Document excerpt:
______
The specificity of the DIDS-biotin conjugate (Fig S1) for band 3 was established by reacting the conjugate with intact erythroblasts, isolating their membranes, separating component proteins by sodium dodecyl sulphate polyacrylamide gel electrophoresis (SDS-PAGE), blotting the proteins onto nitrocellulose paper, and visualizing the location of biotinylated polypeptides by staining with streptavidin-horseradish peroxidase. As seen in Fig S1B, only one polypeptide with apparent Mr ~100 kDa was labeled with streptavidin in erythroblasts from day 8 cells culture. Given that band 3 (immunoblotted in Fig S1C) is the only known receptor for DIDS on human erythrocytes, and because band 3 has the molecular weight of the protein stained in Fig S1B (i.e. 101 kDa), it was concluded that band 3 is selectively labeled by the DIDS-biotin conjugate in intact erythroblasts. This result was, in fact, not surprising, because the same DIDS-biotin conjugate was shown to label only band 3 when added to mature erythrocytes (Kodippili, et al 2009).
______
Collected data

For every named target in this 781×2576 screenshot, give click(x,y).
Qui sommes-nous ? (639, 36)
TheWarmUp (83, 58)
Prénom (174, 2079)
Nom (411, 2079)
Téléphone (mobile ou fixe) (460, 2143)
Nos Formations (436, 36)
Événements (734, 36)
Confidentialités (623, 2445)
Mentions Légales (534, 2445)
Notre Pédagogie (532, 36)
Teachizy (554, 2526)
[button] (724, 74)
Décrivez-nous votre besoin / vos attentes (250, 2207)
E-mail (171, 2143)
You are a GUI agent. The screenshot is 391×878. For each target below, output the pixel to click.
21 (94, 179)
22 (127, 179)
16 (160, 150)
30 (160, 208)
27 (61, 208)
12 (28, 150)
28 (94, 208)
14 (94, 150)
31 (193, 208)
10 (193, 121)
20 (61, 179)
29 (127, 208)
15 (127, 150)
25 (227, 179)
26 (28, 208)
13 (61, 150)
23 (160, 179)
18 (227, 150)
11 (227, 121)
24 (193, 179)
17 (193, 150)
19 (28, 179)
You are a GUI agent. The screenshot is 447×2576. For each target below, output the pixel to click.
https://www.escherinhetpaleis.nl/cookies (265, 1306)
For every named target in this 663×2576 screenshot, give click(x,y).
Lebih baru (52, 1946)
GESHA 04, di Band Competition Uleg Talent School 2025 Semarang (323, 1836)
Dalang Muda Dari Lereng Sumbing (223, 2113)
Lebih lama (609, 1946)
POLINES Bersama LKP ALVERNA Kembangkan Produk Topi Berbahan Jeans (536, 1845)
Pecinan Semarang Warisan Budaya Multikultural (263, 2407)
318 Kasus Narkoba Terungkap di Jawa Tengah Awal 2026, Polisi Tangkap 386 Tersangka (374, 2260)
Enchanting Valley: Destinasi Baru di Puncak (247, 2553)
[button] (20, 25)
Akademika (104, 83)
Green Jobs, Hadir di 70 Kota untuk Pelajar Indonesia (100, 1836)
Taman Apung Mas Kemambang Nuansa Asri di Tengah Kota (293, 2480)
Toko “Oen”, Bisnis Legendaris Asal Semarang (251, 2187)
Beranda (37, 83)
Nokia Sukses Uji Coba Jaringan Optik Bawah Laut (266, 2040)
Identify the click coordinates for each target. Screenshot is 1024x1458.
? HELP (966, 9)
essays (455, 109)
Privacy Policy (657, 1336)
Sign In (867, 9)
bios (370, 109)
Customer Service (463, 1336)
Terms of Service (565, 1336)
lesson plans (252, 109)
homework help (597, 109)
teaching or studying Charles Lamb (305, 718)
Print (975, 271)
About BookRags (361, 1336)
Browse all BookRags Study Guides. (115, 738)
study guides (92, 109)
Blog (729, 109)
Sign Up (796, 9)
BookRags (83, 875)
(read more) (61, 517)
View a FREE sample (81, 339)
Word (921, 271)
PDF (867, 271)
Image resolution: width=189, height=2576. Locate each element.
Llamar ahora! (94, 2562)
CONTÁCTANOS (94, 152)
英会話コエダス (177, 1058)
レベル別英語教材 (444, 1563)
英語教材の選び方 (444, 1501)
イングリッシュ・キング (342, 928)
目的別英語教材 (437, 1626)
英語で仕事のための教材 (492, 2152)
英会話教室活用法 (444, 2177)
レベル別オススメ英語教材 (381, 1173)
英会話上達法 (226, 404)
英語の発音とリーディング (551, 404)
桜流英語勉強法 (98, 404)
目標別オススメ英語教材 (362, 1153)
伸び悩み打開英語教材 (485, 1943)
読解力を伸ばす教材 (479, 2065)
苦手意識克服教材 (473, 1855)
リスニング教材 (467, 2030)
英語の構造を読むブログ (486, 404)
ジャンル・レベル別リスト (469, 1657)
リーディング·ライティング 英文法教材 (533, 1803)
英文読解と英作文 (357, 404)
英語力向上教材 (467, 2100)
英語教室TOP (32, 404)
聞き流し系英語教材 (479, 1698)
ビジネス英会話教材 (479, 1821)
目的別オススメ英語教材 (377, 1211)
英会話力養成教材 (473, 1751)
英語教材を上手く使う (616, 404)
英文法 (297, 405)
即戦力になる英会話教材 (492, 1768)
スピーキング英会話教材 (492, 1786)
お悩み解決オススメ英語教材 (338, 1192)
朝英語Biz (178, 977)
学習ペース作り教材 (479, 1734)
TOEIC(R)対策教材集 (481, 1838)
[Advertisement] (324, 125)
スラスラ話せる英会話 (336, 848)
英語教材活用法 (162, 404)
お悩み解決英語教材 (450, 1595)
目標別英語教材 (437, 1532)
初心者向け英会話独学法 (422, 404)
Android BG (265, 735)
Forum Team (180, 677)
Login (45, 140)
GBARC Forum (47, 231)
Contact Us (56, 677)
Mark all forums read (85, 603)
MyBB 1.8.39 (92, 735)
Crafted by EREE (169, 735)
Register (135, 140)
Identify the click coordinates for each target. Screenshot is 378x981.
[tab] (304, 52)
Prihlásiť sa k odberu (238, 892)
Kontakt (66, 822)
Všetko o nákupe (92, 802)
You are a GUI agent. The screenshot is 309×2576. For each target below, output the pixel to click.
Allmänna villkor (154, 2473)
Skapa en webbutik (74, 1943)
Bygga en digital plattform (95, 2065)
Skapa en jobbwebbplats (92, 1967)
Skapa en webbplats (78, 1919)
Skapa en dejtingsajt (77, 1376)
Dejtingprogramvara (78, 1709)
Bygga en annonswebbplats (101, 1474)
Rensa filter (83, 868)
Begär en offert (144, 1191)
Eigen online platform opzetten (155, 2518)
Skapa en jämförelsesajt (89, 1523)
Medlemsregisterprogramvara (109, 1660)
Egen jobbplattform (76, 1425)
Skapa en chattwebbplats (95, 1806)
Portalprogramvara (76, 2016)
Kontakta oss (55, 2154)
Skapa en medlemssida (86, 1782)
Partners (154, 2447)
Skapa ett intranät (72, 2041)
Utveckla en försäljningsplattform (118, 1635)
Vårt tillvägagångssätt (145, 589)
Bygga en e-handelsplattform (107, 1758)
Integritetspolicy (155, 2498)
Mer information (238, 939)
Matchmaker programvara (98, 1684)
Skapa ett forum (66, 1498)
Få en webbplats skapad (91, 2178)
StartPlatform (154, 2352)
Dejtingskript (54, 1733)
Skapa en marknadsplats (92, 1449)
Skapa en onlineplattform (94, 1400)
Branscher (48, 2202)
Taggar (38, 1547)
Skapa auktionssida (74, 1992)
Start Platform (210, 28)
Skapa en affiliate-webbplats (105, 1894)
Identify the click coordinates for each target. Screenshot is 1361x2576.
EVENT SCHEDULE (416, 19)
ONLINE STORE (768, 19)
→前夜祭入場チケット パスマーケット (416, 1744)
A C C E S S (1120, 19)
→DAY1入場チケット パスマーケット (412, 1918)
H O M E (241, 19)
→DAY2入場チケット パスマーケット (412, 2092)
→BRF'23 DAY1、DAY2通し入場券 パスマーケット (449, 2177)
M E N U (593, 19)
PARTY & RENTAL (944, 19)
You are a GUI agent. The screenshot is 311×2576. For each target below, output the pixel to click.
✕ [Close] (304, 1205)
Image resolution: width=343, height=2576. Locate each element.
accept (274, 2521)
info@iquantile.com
______
Instructions to follow: Reproduce the entire paragraph on the DIDS-biotin conjugate's labeling of band 3, word for word. The records are separate material, unrelated to the text.

Answer box:
The specificity of the DIDS-biotin conjugate (Fig S1) for band 3 was established by reacting the conjugate with intact erythroblasts, isolating their membranes, separating component proteins by sodium dodecyl sulphate polyacrylamide gel electrophoresis (SDS-PAGE), blotting the proteins onto nitrocellulose paper, and visualizing the location of biotinylated polypeptides by staining with streptavidin-horseradish peroxidase. As seen in Fig S1B, only one polypeptide with apparent Mr ~100 kDa was labeled with streptavidin in erythroblasts from day 8 cells culture. Given that band 3 (immunoblotted in Fig S1C) is the only known receptor for DIDS on human erythrocytes, and because band 3 has the molecular weight of the protein stained in Fig S1B (i.e. 101 kDa), it was concluded that band 3 is selectively labeled by the DIDS-biotin conjugate in intact erythroblasts. This result was, in fact, not surprising, because the same DIDS-biotin conjugate was shown to label only band 3 when added to mature erythrocytes (Kodippili, et al 2009).